Using it to interact with table data (like experimental records) on hard drive and process it in python is also great!

Create Dataframe

Source:

  • List of tuples
  • np.ndarray
  • dictionary

Read / Write

Data Structure

  • pandas array
    • Can be transformed into numpy by .to_numpy() . Or to normal list by .to_list()

Interaction

  • Slicing using boolean array. and df.index is the normal row number starting from 0.
    • ExpTable[ExpTable.index == 100]
    • Selecting rows using condition
      • color_and_shape = df.loc[(df.Color == 'Green') & (df.Shape == 'Rectangle')]
    • ExpTable.index[ExpTable.comments.str.contains("Evolution")]
    • Caveat: you cannot use np type array to directly slice a dataFrame. But you can use it to slice the individual columns.
  • Filtering using sub-string pattern
    • ExpTable.Expi[ExpTable.comments.str.contains("Evolution")]
    • Or df.ephysFN[df.ephysFN.str.contains("Alfa")==True]
  • Remove lines containing any nan or all nan
    • df = df.dropna(axis=0, how='all')
    • df = df.dropna(axis=0, how='any')
    • Note: dropna will not move the index of the original array!

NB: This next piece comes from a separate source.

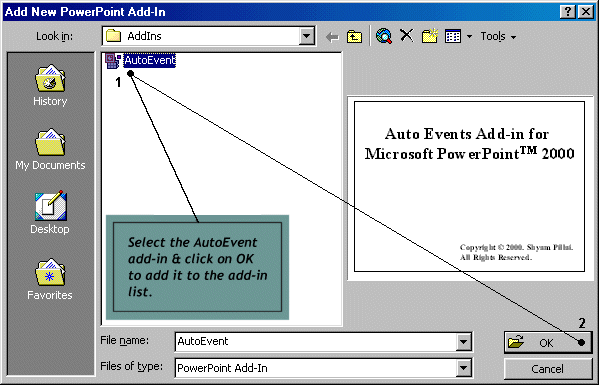
Task: Go to the Desktop location
Action: 50,213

Thus the index of the original lines will not be changed. However there will be gap in index space. reindex will close the gap!
      • df = df.reindex(index=range(df.shape[0]))
  • Fill nan with value
    • df.comments.fillna(value="", inplace=True)
    • Note: just like numpy, df function usually returns a new view or object instead of write inplace! Unless you specify that!
  • Concatenate 2 tables together
    • pd.concat([df_old,df_new], axis=0, ignore_index=True)